● Prompt: Copy out every record precisely.

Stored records
▽
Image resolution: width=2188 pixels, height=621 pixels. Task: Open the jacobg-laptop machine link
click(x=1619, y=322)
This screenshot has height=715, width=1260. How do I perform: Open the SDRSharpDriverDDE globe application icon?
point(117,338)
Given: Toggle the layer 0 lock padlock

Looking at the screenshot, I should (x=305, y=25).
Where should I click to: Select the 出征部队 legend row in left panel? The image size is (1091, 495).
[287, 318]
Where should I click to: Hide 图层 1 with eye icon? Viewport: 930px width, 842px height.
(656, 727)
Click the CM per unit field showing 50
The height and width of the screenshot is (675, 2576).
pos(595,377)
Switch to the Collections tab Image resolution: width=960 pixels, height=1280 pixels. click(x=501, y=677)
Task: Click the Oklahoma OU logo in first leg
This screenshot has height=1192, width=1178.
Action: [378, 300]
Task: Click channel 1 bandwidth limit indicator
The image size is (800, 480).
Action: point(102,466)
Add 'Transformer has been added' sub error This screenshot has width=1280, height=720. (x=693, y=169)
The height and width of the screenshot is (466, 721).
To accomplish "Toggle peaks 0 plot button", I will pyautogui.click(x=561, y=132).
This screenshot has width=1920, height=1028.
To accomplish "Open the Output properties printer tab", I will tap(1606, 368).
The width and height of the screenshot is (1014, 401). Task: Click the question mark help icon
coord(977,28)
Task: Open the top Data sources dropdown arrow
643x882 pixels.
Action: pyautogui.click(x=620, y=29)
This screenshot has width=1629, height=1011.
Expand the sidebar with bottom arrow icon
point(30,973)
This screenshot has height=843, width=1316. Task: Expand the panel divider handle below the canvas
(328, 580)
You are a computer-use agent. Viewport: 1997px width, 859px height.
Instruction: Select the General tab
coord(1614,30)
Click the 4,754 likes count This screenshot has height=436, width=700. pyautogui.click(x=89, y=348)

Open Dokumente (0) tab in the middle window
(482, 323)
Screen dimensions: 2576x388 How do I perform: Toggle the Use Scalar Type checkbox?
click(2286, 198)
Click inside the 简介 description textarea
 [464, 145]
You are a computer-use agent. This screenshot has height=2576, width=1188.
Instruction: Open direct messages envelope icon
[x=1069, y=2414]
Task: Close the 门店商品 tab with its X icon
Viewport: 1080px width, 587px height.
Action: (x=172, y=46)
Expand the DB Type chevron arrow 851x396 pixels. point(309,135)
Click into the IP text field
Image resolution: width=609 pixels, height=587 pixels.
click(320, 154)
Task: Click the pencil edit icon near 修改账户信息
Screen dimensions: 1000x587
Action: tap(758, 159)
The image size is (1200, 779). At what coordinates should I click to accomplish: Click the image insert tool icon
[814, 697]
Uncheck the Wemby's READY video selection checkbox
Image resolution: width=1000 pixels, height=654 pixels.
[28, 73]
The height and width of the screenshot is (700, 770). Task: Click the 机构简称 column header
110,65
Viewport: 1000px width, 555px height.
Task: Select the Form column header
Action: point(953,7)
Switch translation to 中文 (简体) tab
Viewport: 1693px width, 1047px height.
△
● Output below:
Image resolution: width=2188 pixels, height=621 pixels. Task: Open the jacobg-laptop machine link
click(x=1619, y=322)
This screenshot has height=715, width=1260. How do I perform: Open the SDRSharpDriverDDE globe application icon?
point(117,338)
Given: Toggle the layer 0 lock padlock

Looking at the screenshot, I should (x=305, y=25).
Where should I click to: Select the 出征部队 legend row in left panel? The image size is (1091, 495).
[287, 318]
Where should I click to: Hide 图层 1 with eye icon? Viewport: 930px width, 842px height.
(656, 727)
Click the CM per unit field showing 50
The height and width of the screenshot is (675, 2576).
pos(595,377)
Switch to the Collections tab Image resolution: width=960 pixels, height=1280 pixels. click(x=501, y=677)
Task: Click the Oklahoma OU logo in first leg
This screenshot has height=1192, width=1178.
Action: [378, 300]
Task: Click channel 1 bandwidth limit indicator
The image size is (800, 480).
Action: point(102,466)
Add 'Transformer has been added' sub error This screenshot has width=1280, height=720. (x=693, y=169)
The height and width of the screenshot is (466, 721).
To accomplish "Toggle peaks 0 plot button", I will pyautogui.click(x=561, y=132).
This screenshot has width=1920, height=1028.
To accomplish "Open the Output properties printer tab", I will tap(1606, 368).
The width and height of the screenshot is (1014, 401). Task: Click the question mark help icon
coord(977,28)
Task: Open the top Data sources dropdown arrow
643x882 pixels.
Action: pyautogui.click(x=620, y=29)
This screenshot has width=1629, height=1011.
Expand the sidebar with bottom arrow icon
point(30,973)
This screenshot has height=843, width=1316. Task: Expand the panel divider handle below the canvas
(328, 580)
You are a computer-use agent. Viewport: 1997px width, 859px height.
Instruction: Select the General tab
coord(1614,30)
Click the 4,754 likes count This screenshot has height=436, width=700. pyautogui.click(x=89, y=348)

Open Dokumente (0) tab in the middle window
(482, 323)
Screen dimensions: 2576x388 How do I perform: Toggle the Use Scalar Type checkbox?
click(2286, 198)
Click inside the 简介 description textarea
 [464, 145]
You are a computer-use agent. This screenshot has height=2576, width=1188.
Instruction: Open direct messages envelope icon
[x=1069, y=2414]
Task: Close the 门店商品 tab with its X icon
Viewport: 1080px width, 587px height.
Action: (x=172, y=46)
Expand the DB Type chevron arrow 851x396 pixels. point(309,135)
Click into the IP text field
Image resolution: width=609 pixels, height=587 pixels.
click(320, 154)
Task: Click the pencil edit icon near 修改账户信息
Screen dimensions: 1000x587
Action: tap(758, 159)
The image size is (1200, 779). At what coordinates should I click to accomplish: Click the image insert tool icon
[814, 697]
Uncheck the Wemby's READY video selection checkbox
Image resolution: width=1000 pixels, height=654 pixels.
[28, 73]
The height and width of the screenshot is (700, 770). Task: Click the 机构简称 column header
110,65
Viewport: 1000px width, 555px height.
Task: Select the Form column header
Action: point(953,7)
Switch translation to 中文 (简体) tab
Viewport: 1693px width, 1047px height.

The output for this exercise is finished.